Grass is much better in larger square areas. Odd shaped areas of grass may not receive the water they need (it can be going other places, like onto the driveway or in the lower garden, especially with sprinkler irrigation), while large blocky areas are easier to water and easier to mow. Take this into account even before you select the grass for your landscape.
When it is time for you to select your grass, think about the requirements that the region in which you live and that your soil will impose upon your grass. Make sure that you have a soil analysis to determine the characteristics of your soil. You want to choose a grass that will thrive in that soil.
If the soil is especially bad, you can usually add some sort of amendment to help the soil do better. However, you can increase your chances by choosing sod or seed that will be compatible with your area and with the condition of your soil.
You should also select grasses that fit with your climate. If you live in a hot climate, Bermuda grass and St. Augustine grass may be a good choice. Many people like Kentucky blue grass, but fail to realize that this type of grass does not do especially well in times of drought.
If you live in a semi-arid region, then zoysia grass, buffalo grass and centipede grass are very promising choices. These types of grass do not need as much water, and are hardy and great ways to increase the efficiency of a xeriscape by conserving water.

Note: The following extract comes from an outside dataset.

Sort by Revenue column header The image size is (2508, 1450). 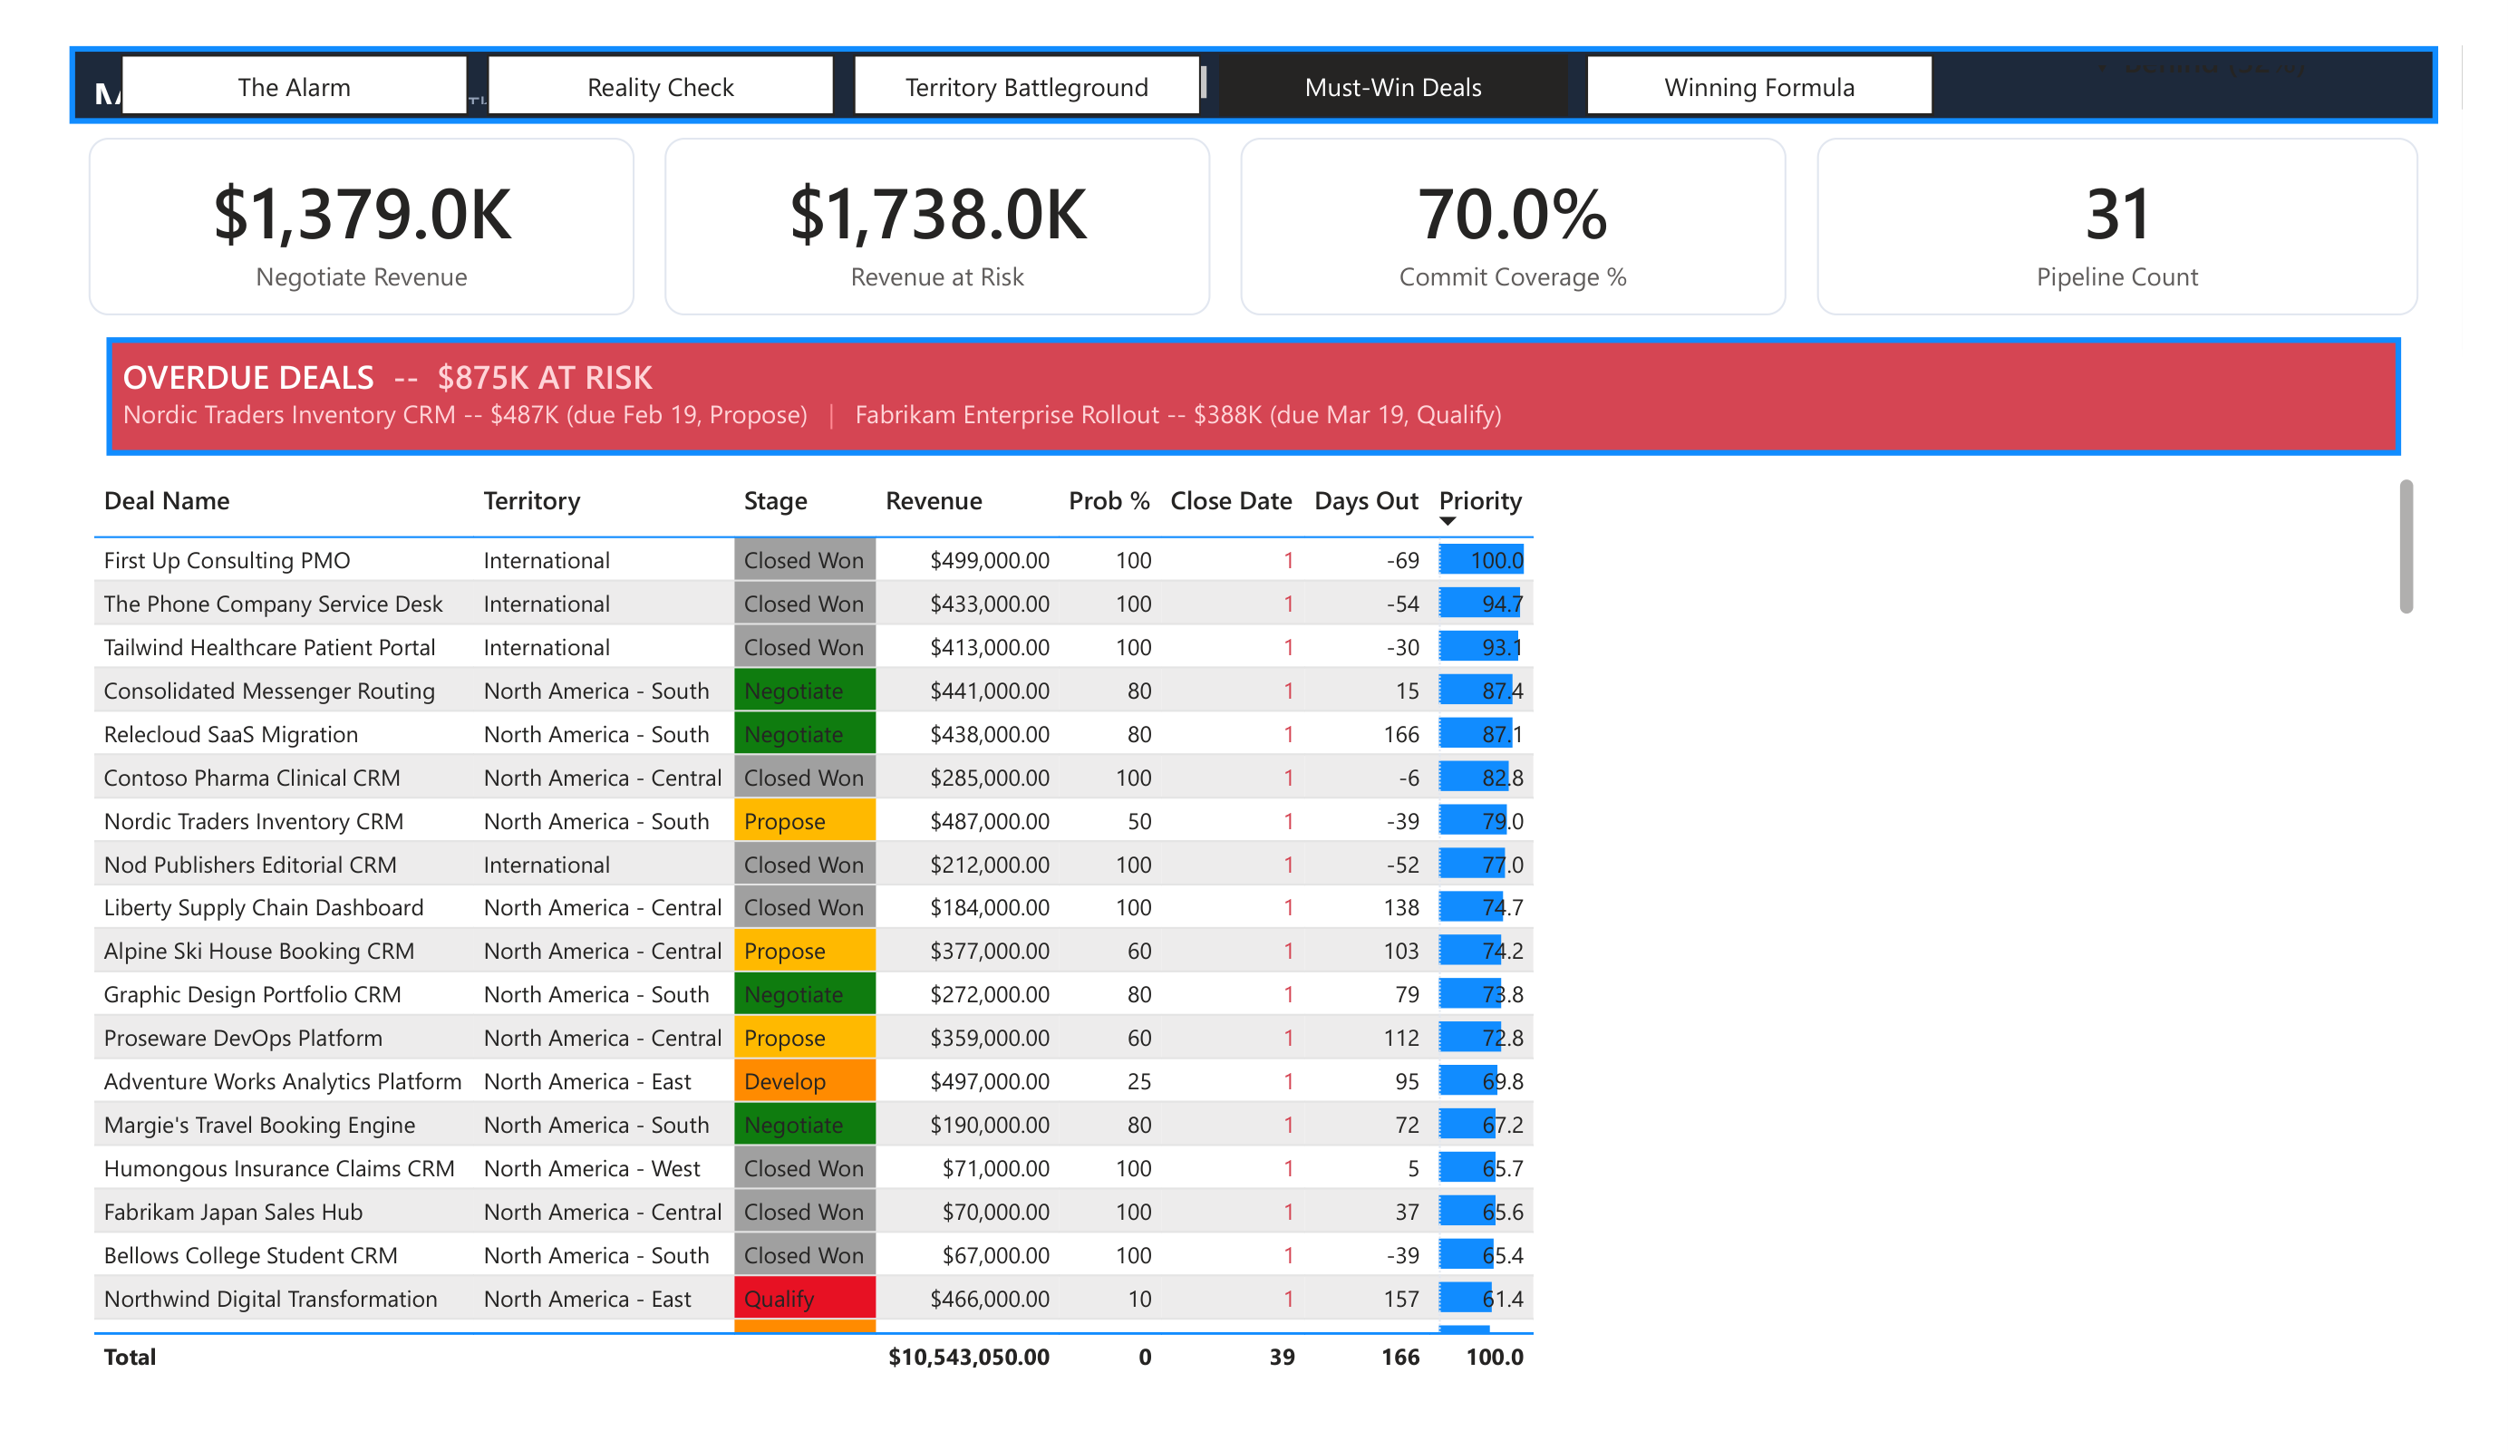tap(933, 501)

Choosing ornamental grasses can also be important for your landscape. Ornamental grasses are not grasses that are meant to be used as a lawn. These grasses usually grow taller and have distinctive looks.
When selecting ornamental grasses to add beauty to the yard, you should take into consideration things like the location of the grasses in your landscape, the colors and textures of the grasses you are using, and whether or not they are compatible with the growing conditions and climate in your area. The advantages of using ornamental grasses in your landscape include the facts that they are low maintenance and that they often conserve water.
In addition to thinking of location (some grasses do well in drier soils in full sun while others require moist soil) and climate when selecting your ornamental grasses, it is also important to approach your choice with a sense of scale. Know how big the grasses will grow.
Willows and other large grasses would not do in a small area. And, if you have a large area, you might consider planting fewer different types of grass plants, but more of the types you do use. The attraction of ornamental grasses planted in large groups is that the grasses grow up to be large patches of color or texture, and can contrast nicely with other portions of the landscape.
Grasses are very important parts of the landscape. Whether you are using sod or seed to plant a beautiful lawn, or whether you are looking for ornamental grasses to be part of your landscape (or both!), you need to consider your grass selections beforehand. When you take into account what has the most chance of success in your landscape, and what would look the best as part of your design, then you end up with a superior looking yard.